L'Application
Von: Arnaud Robert
- art, Lausanne/Genève, 2010
Urbane und markante Gestaltung, dickes Hochglanzpapier: die ersten zwei Bände der Serie «Hors-bord» sind alternativ und prunkvoll zugleich. Sieben dünne Bände sind insgesamt angekündigt. Die Texte stammen aus der Feder von Arnaud Robert. Frédéric Clot ist der Autor der Bilder die, serienweise, seine Erzählungen skandieren. Der erste Band, L'Application, stellt uns Yang gegenüber, ein fiktiver chinesischer Künstler, der in naher Zukunft Kunst-Papst werden wird.
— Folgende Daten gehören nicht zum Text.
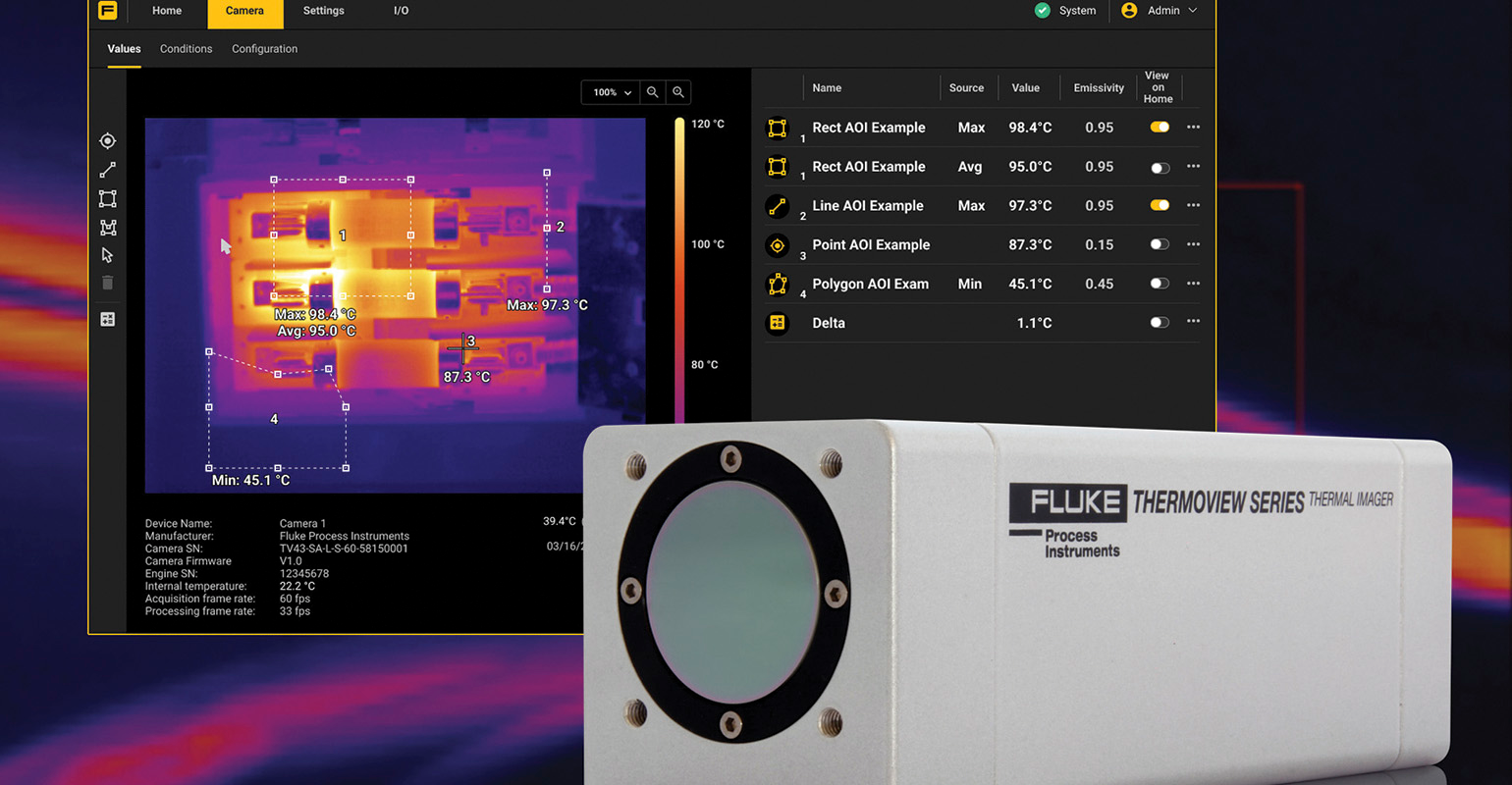Switch to the Conditions tab
The width and height of the screenshot is (1512, 785).
click(186, 48)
Die zeitliche Vorausschau erlaubt es, zwischen Karikaturen und Wunschvorstellungen, die Beziehungen zwischen der Kunst und der heutigen Gesellschaft zu entwickeln. Der zweite Band, Les Dimanches, erzählt die bewegende Geschichte einer Familie, deren Ort und Zeit unmöglich zu bestimmen sind. Hier zerschlagen sich von Generation zu Generation die künstlerischen Bestrebungen. Die Schreibweise von Arnaud Robert ist frohlockend und voller Phantasie, ausgestattet mit einem guten Sinn für Metaphern. Zudem hat der Autor eine ganz eigene Art den Erzählfaden zu schwingen, ohne ihn zu verlieren. Zwischen schülerhaften Augenzwinkern, mutwilligen Klischees und komplizenhaften Hieben gegenüber der Gender-Literatur, finden diese ersten zwei Werke dennoch ihren Sinn und ihre Einheit in einer tiefen Melancholie, zwischen dem Drama Eltern zu sein und dem Drama Kind zu sein; zwischen Bestrebungen, Auflehnung und Scheitern; zwischen heute und morgen.